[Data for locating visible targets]

····················

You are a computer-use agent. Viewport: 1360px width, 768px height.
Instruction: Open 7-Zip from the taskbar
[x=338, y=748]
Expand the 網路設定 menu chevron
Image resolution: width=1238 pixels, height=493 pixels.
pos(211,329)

····················

== Exercise details ==
Recast these lines as a JSON list of strings, one string per line, leaving out any blank lines.

== Written reply ==
[
  "You are a computer-use agent. Viewport: 1360px width, 768px height.",
  "Instruction: Open 7-Zip from the taskbar",
  "[x=338, y=748]",
  "Expand the 網路設定 menu chevron",
  "Image resolution: width=1238 pixels, height=493 pixels.",
  "pos(211,329)"
]